In Florida, warm, rainy weather from May through September produces extended periods (12 hours or longer) of leaf wetness. During these periods when relative humidity is greater than 95%, turfgrass leaf blades can remain wet and an ideal environment for growth of the Pyricularia grisea fungus is present.
Damage and Impact
The disease generally reduces vigor of the turf and can slow growing-in of sprigged areas. Heavily infested areas of grass that are left unchecked can eventually die.
St. Augustinegrass cultivars vary in their susceptibility to gray leaf spot disease. FX-10 is the least vulnerable; TAM#9 is the most vulnerable. Floratam, Bitterblue and Floralawn—three more commonly installed cultivars in Florida—are moderately susceptible. Established lawns don’t usually fall prey to the disease, except perhaps those areas that are in perpetual deep shade.
Management and Control
Professional landscape service companies are well-acquainted with gray leaf spot and keep protocols in place for monitoring and managing the disease on the yards and turf areas they care for.
Homeowners responsible for their own properties can take measures to manage and control gray leaf spot.
Since periods of prolonged leaf wetness contribute to an environment in which the Pyricularia grisea fungus thrives, proper irrigation management helps prevent gray leaf spot disease.
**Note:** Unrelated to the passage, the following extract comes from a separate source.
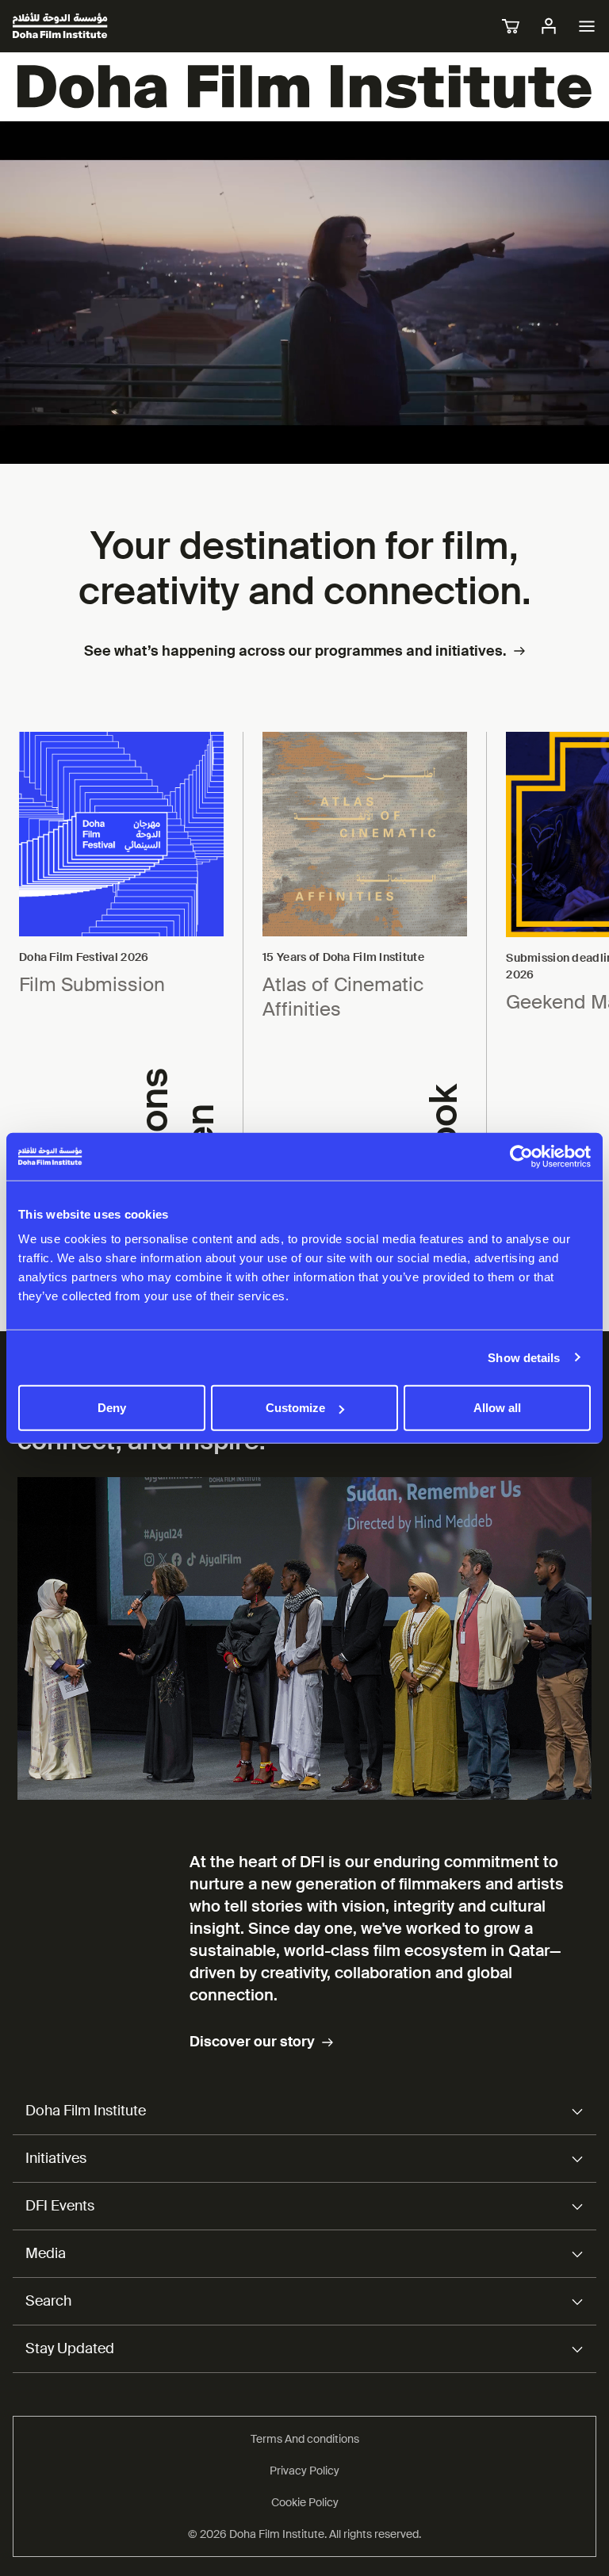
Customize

When watering is done during early morning hours, usually the grass has enough time to dry during the day.
Applying fungicides (following the manufacturer’s instructions) and avoiding overuse of nitrogen fertilizer (water-soluble nitrogen) helps control the disease.
Lawns with good air circulation and light levels tend to resist the disease. Limbs of trees that hang over lawns can be pruned back; shrubs can be trimmed; and grass mowed to proper heights.